Batch ETL + AI Inference — Falcon Use Case

vs. NiFi

57×

End-to-end runtime on the customer's reference batch + inference job.

vs. PySpark

14×

Apples-to-apples on the same input data and the same ONNX model.

Wall-clock

12s

From 690 seconds. Same pipeline, same outputs, in a Falcon-native build.

Pipelines

1

One Falcon job replaces ETL orchestration plus separate model-serving infrastructure.

01The Challenge

Two stacks for one pipeline.

The customer's batch ETL pipeline produced records that needed to be classified by an ONNX model before landing. The architecture was the standard one: NiFi handled extraction, transform, and routing; a separate model-serving layer ran inference; results were rejoined downstream. Two clusters, two control planes, two on-call rotations, one logical job.

The end-to-end runtime on the reference workload was 690 seconds. The team had already spent a quarter tuning batch sizes, model concurrency, and serialization between the two stacks.

The problem wasn't the model. It wasn't the ETL. It was the boundary between them. Every record had to leave the data plane, cross the wire to the inference service, and come back — for every batch, every run.

02The Approach

One Falcon job. Inference inline. Same model.

Falcon was scoped against the customer's reference job in a Test Flight. The same input data, the same ONNX model, the same expected outputs — measured against both the existing NiFi pipeline and a PySpark equivalent the team had built for comparison.

The ONNX model ran inside the Falcon pipeline. No external model server. Inference is an operator in the graph, not a network call.
No model retraining. The ONNX artifact the team was already shipping ran as-is. Falcon loaded it, executed it, and passed records through the rest of the graph.
Compiled pipeline, not interpreted. The ETL + inference graph compiled to a native Rust binary before execution. There was no JVM, no Python interpreter loop, no per-batch dispatch tax.
Apples-to-apples benchmark against NiFi and PySpark on identical inputs, identical hardware envelope, identical model.

Pipeline Topology

Before · NiFi

Extract→ Transform→ Route→ Model server (ONNX)→ Rejoin→ Land

After · Falcon

Falcon job: Extract → Transform → ONNX inference → Land

End-to-End Runtime · Reference Job

NiFi

690 s

PySpark

168 s

Falcon

12 s

0690 s

03The Results

57× faster. Half the stack. Edge-deployable.

§ **Exercise directions**:
Please carry on the Falcon ETL and inference case study from its last line. The material comes from a different source than the Falcon case study.

§ **Data block**:
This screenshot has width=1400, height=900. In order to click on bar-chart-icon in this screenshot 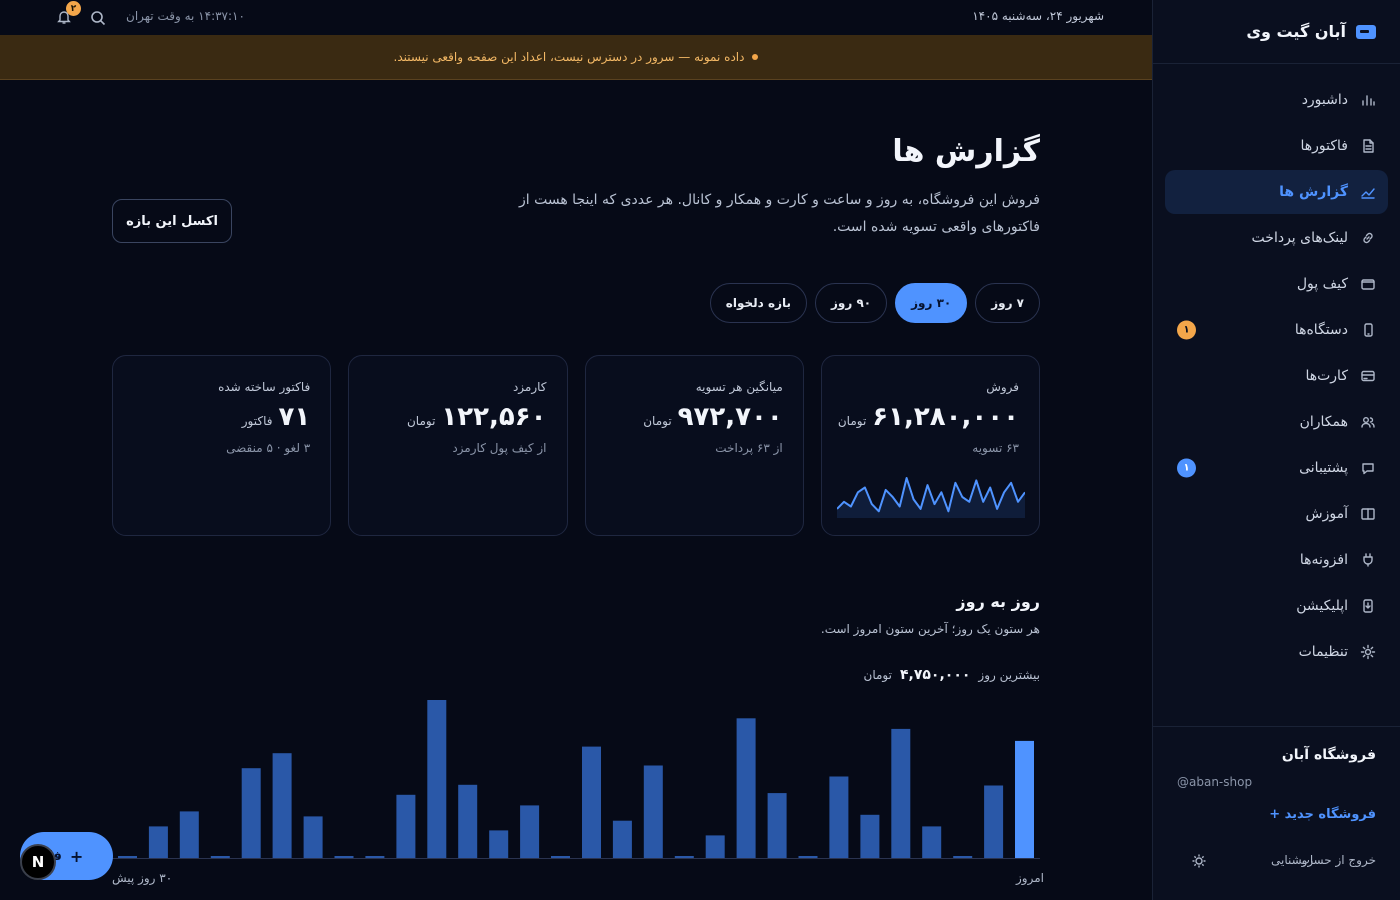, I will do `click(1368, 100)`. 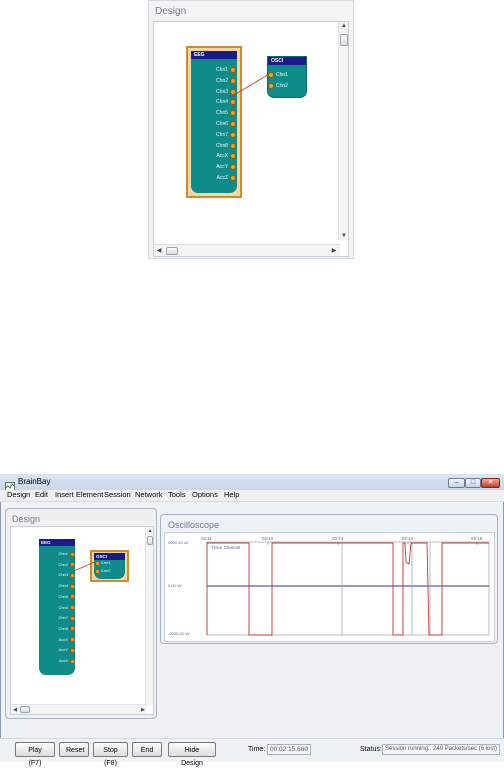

§ **Response box**:
Falcon ran the reference job in 12 seconds. The same job took 168 seconds on PySpark and 690 seconds on the existing NiFi pipeline. The numbers are not a tuning win — they are the difference between an interpreted, network-bounded, multi-cluster topology and a single compiled binary that loads the model once and runs it inline.

The architectural collapse mattered as much as the runtime. The Falcon deployment removed the model-serving cluster, the orchestration glue between stacks, and the per-batch network round trip. The same job that required two systems and a coordination layer was now a single binary the team could ship to a forward node.

"Reduces processing time and compute needs and is the best we have seen. Very fitting for the Army's edge compute needs."

Program Manager · Test Flight

A separate technical reviewer on the engagement put it more bluntly: "When we first met, what you told me sounded too good to be true. From the tests we've run, you've kept your word."

04Why It Worked

Inference is an operator, not a service.

Three architectural properties drove the result. None of them are achievable by tuning the existing stack.

ONNX execution is native to the engine. Falcon links the model into the same compiled binary as the rest of the pipeline. Every record's inference call is a function call, not a network hop.
Compiled pipelines, not interpreted. The full ETL graph — including inference — is lowered to native code before execution. There is no per-record interpreter overhead and no JVM warm-up tax.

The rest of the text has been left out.